Exercise prompt
Render the records from the line containing "You are a computer-use" through the end of the records as a two-column CSV with the headers request and answer, one row per record, putting each field in double quotes and replacing line breaks with spaces. Leave the pictures out.

Input for this task
----------------------------------------
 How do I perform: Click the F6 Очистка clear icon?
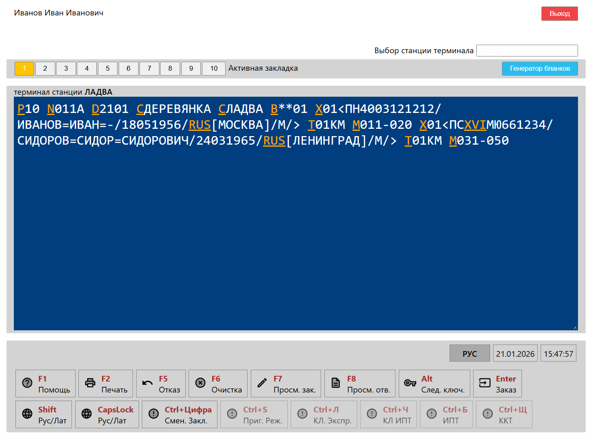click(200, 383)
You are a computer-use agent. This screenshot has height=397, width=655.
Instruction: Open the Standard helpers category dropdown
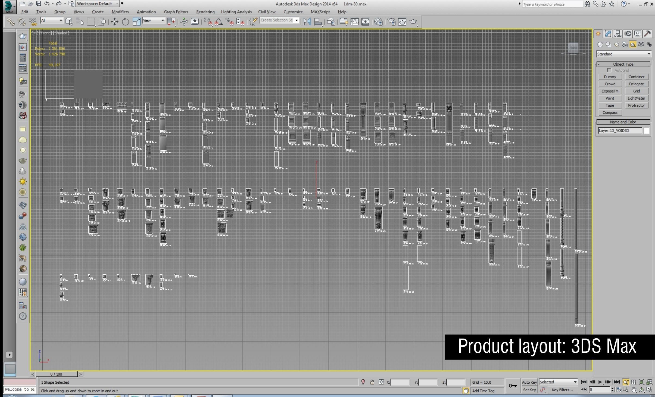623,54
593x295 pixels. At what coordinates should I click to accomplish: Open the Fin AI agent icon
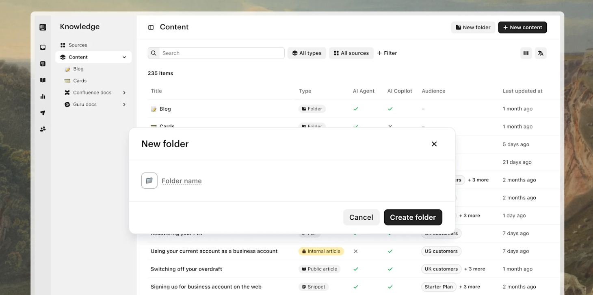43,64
----------------------------------------
Task output
request,answer
"You are a computer-use agent. This screenshot has height=397, width=655. Instruction: Open the Standard helpers category dropdown","623,54"
"593x295 pixels. At what coordinates should I click to accomplish: Open the Fin AI agent icon","43,64"